There are three major shortcomings with these systems. First, these installations require advance scheduling and ordering of ‘custom fit’ jackets to match the existing pile dimensions. Secondly, they require significant time by divers to assist with the underwater installation. Lastly, the presence of vertical seam(s) along the height of the jacket introduces planes of weakness that prevent grout pressurisation. While the latter leads to inferior structural performance, the first two attributes of these systems lead to significantly higher construction costs.

Similar to the methods described above for columns, a ‘seamless’ jacket can be made in the field around the existing pile (Figures 6a, 6b and 6c). This product is marketed under the trade name PileMedic™ by QuakeWrap Inc. A single roll of super laminate can be used for a wide range of pile sizes and shapes, producing a cylindrical jacket around the pile. When field conditions permit, the jacket can be started above waterline (on the dry portions of the pile). Once a couple of turns are completed, the finished portion of the jacket can be gradually lowered into the water, while workers continue to construct the remaining portion of the jacket above waterline. Moisture-insensitive epoxy putties are available that can be applied and are cured in water. These will greatly facilitate the construction of pile jackets in marine environments.

Once completed, the lower and upper ends of the annular space between jacket and pile are sealed, for example with a rubber bladder similar to a bicycle tube. Sealing of the lower part of the annular space is the primary task that may require assistance from divers. Then the annular space is filled, and if required, pressurised. The pressurisation of the annular space will ensure that the grout or resin fills all the voids and crevices in the deteriorated pile. The pressurisation also causes active lateral confinement of the pile, thereby increasing its axial load-carrying capacity.
Unique solutions

After two decades from the introduction of FRP in repair and retrofit of structures, the author has developed a super laminate FRP product. This product is a major advancement that offers unique solutions to many repair and retrofit projects which are not possible with conventional laminates or the wet lay-up systems that have served the construction industry for the last 20 years. Several applications of super laminates have been detailed in this article while others have been excluded due to space limitation. In some cases, these solutions are truly innovative and offer results that have been impossible heretofore. It is hoped that this development will further advance the use of FRP products in construction projects for decades to come.

References

1. Ehsani, M.R., and Saadatmanesh, H. (1990): Fiber Composite Plates for Strengthening Bridge Beams, Composite Structures, 15(4), 343-355.

2. Engineer says agency leaked idea, Engineering News Record, 9 August 1990, p.16.

3. American Concrete Institute (ACI) Committee 440 (2008): Guide for the Design and Construction of Externally Bonded FRP Systems for Strengthening Concrete Structures, (440.2R-08).

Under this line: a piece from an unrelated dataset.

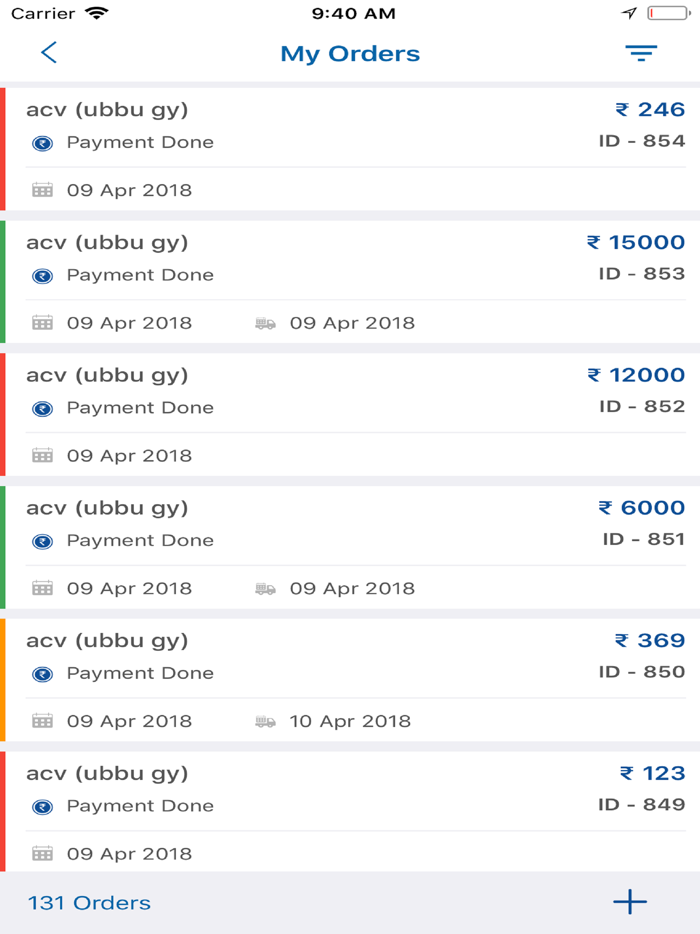Screen dimensions: 700x934
Task: Click calendar icon on order 849
Action: (x=42, y=854)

4. Ehsani, M., and Peña, C: Blast Loading Retrofit of Unreinforced Masonry Walls With Carbon Fiber Reinforced Polymer (CFRP) Fabrics, Structure Magazine, April 2009, 16-20.

5. The Washington Post (2008): Cause of Pipe’s Failure May Take Weeks to Find, 25 December 2008, p.B01.

6. Concrete Repair Bulletin (2008): Restoration of Large Diameter Prestressed Concrete Cylinder Pipelines, Water Flow, NM, International Concrete Repair Institute, 21(6), 45-47.